Hell- adults don't learn like that. I live in a foreign country where I learn
new words and expressions daily. I am still amazed at my own ability - no, my
own _brain's_ ability- to learn how to use such new words and expressions by
just hearing them once in context. It's like the way to express old meanings
in new ways, or even whole new meanings, somehow nails itself firm into the
middle of my old... context? Or whatever you might call it. It's just finding
a new piece of a puzzle behind the sofa. Somehow, the moment I click it into
place, it fits in perfectly and stays there for good. I don't need to repeat
it a thousand times to myself or see it in the same place in a thousand
puzzles. I just... learn.

Obviously I have no idea what really goes on inside my head when I learn a new
language, or whatever goes inside childrens' heads when they learn their first
language, or what went on in my own when I did.

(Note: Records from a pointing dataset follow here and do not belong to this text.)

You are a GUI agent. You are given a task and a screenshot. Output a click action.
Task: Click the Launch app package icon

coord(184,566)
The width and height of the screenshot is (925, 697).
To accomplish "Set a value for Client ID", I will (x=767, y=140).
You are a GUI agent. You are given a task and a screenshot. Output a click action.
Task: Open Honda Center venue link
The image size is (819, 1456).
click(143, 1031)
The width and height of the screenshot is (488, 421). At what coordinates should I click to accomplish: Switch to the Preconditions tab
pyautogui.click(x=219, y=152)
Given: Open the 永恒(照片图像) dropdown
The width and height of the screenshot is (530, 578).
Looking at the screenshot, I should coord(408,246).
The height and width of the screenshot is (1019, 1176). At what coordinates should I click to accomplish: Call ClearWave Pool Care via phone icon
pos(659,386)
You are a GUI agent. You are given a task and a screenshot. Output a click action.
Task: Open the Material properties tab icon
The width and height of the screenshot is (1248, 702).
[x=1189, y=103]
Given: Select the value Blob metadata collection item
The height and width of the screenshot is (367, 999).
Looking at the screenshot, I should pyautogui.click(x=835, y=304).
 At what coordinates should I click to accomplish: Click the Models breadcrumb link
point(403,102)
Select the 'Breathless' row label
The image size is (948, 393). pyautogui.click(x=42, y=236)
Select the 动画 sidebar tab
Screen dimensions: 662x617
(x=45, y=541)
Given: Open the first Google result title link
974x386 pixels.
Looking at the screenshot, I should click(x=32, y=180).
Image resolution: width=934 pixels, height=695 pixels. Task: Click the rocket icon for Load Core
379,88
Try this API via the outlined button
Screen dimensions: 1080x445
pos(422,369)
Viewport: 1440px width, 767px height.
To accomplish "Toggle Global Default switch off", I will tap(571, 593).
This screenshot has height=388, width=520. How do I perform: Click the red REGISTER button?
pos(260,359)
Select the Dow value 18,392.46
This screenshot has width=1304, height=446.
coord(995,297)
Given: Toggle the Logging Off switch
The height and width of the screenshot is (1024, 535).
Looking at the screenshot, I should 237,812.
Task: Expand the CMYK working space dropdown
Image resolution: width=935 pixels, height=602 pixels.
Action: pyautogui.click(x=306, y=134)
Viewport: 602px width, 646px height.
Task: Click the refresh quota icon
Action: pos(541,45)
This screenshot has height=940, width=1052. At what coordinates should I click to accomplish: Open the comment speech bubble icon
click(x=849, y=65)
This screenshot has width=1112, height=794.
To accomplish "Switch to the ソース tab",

But one thing is exceedingly clear: human learning is _nothing_ like machine
learning.

You want to argue that machine learning is better than hand-crafting rules for
a rule-based system? Go right ahead. There's arguments for and againsnt and
there's a healthy debate to be had.

But don't argue that machine learning is the way to go because "it's how
people learn".

Because it's not. It's nothing like that.